■ DATA EXTRACT ■

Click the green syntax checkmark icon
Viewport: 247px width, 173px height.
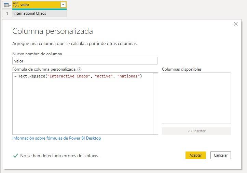point(15,156)
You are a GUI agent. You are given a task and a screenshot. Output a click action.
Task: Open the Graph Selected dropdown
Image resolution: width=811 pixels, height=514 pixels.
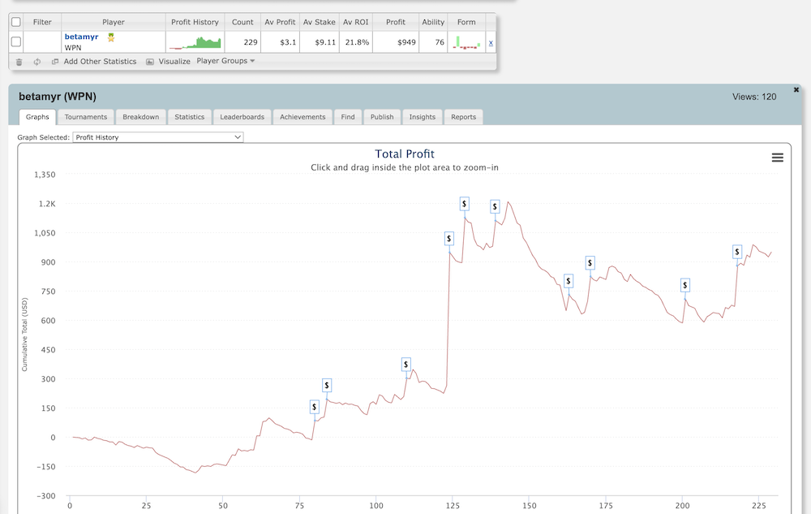click(x=158, y=137)
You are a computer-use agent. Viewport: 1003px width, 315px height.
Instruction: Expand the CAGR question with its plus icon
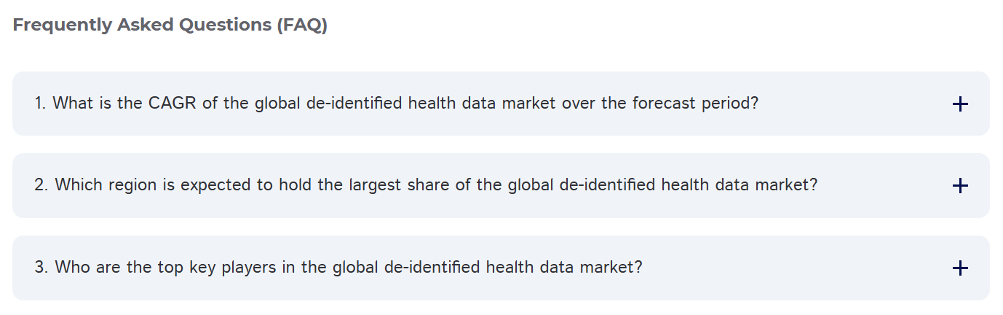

■ YOUR OBJECTIVE ■
Give again exactly the lines from the one holding "Viewport: 247px width, 173px height." to the final line of the records, both ends included, and nothing more. Pictures do not belong in the copy.

■ EXERCISE OUTPUT ■
Viewport: 247px width, 173px height.
point(15,156)
You are a GUI agent. You are given a task and a screenshot. Output a click action.
Task: Open the Graph Selected dropdown
Image resolution: width=811 pixels, height=514 pixels.
click(x=158, y=137)
You are a computer-use agent. Viewport: 1003px width, 315px height.
Instruction: Expand the CAGR question with its plus icon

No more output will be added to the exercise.